Même si son réalisateur s'en défend bien, la sexualité explicite est la seule raison qu'on accorde autant d'attention à ce prétentieux mélodrame convenu. D'ailleurs, la première séquence donne le ton : Murphy (Karl Glusman), couché sur le dos, se fait longuement caresser le membre par sa copine Electra (Aomi Muyock), jusqu'à l'orgasme. Voilà : le sexe sera moite et présenté dans toutes ses variantes - mais pas sous tous les angles.

Car Gaspard Noé filme les corps en plan fixe, à une distance respectueuse (sauf un extrême gros plan d'une éjaculation dirigée vers la caméra. Disons qu'en 3D... Le reste du temps, l'effet tombe plutôt à plat). Son but, comme le dit son alter ego Murphy, un étudiant en cinéma : réellement montrer l'acte sexuel de deux personnes qui s'aiment (autrement dit : sans que ce soit pornographique).

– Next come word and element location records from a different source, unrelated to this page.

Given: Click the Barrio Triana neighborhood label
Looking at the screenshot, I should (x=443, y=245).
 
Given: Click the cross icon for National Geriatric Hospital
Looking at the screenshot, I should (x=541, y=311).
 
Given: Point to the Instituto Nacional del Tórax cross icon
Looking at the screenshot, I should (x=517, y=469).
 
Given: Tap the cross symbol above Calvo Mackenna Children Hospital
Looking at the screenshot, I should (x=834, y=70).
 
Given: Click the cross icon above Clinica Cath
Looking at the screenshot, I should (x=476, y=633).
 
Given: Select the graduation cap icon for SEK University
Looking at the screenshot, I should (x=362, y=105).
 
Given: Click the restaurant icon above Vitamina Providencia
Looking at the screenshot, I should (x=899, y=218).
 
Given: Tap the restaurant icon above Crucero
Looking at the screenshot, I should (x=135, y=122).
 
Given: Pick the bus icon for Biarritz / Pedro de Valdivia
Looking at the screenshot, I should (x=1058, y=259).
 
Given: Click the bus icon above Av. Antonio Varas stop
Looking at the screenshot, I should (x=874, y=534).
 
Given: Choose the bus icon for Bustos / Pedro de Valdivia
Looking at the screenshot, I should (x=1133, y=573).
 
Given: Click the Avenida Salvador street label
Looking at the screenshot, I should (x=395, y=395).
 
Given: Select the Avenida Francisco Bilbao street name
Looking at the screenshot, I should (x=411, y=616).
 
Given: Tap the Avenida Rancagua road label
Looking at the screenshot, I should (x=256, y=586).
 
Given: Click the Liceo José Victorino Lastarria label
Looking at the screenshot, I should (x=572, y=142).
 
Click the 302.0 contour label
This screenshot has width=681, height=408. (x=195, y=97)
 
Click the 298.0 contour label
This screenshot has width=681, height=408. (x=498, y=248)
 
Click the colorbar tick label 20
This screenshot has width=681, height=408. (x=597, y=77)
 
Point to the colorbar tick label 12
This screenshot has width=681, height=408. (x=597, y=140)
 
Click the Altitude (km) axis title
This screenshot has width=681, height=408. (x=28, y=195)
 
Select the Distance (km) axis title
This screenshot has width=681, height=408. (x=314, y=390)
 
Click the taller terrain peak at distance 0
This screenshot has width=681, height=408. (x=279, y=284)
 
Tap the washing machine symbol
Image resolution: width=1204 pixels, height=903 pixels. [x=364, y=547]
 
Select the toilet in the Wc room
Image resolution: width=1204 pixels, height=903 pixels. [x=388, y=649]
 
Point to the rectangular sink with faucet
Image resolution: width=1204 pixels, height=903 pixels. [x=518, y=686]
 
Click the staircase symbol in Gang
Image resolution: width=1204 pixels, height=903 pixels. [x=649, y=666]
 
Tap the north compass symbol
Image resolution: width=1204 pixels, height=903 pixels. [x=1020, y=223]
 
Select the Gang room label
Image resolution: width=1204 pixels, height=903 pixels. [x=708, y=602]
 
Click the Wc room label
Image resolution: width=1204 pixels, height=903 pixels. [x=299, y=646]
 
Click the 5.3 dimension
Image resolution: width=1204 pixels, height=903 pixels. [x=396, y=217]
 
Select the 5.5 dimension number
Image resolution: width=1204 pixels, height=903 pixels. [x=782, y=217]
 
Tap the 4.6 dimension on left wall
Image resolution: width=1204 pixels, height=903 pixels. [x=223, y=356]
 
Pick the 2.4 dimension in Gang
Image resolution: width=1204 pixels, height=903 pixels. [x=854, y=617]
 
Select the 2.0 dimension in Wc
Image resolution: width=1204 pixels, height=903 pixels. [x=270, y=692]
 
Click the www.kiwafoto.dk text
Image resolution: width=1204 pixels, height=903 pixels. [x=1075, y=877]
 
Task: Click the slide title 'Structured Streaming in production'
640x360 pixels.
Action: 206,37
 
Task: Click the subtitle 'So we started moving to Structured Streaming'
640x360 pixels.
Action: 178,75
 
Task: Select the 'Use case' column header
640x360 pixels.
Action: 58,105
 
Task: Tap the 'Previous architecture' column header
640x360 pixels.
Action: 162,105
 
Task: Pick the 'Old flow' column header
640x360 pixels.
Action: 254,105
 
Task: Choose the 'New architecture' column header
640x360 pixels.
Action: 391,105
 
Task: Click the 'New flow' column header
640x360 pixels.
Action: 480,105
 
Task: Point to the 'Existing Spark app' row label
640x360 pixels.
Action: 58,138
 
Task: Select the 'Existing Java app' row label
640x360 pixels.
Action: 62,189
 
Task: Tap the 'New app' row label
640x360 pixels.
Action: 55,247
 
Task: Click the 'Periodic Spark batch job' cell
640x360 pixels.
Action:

Ce qu'il s'évertue à faire puisque Love est, somme toute, un mélo vu mille fois, bien qu'il adopte une structure non linéaire qui va et vient (pardon!) entre la rencontre du couple et les deux ans écoulés depuis. Le duo s'aime passionnément. Il fantasme sur un trio avec une petite blonde. Comme de raison, en voici une qui devient leur voisine (Klara Kristin). À partir de là, la jalousie s'en mêle et tout part en vrille : sexe et drogue à profusion, jusque dans un club échangiste.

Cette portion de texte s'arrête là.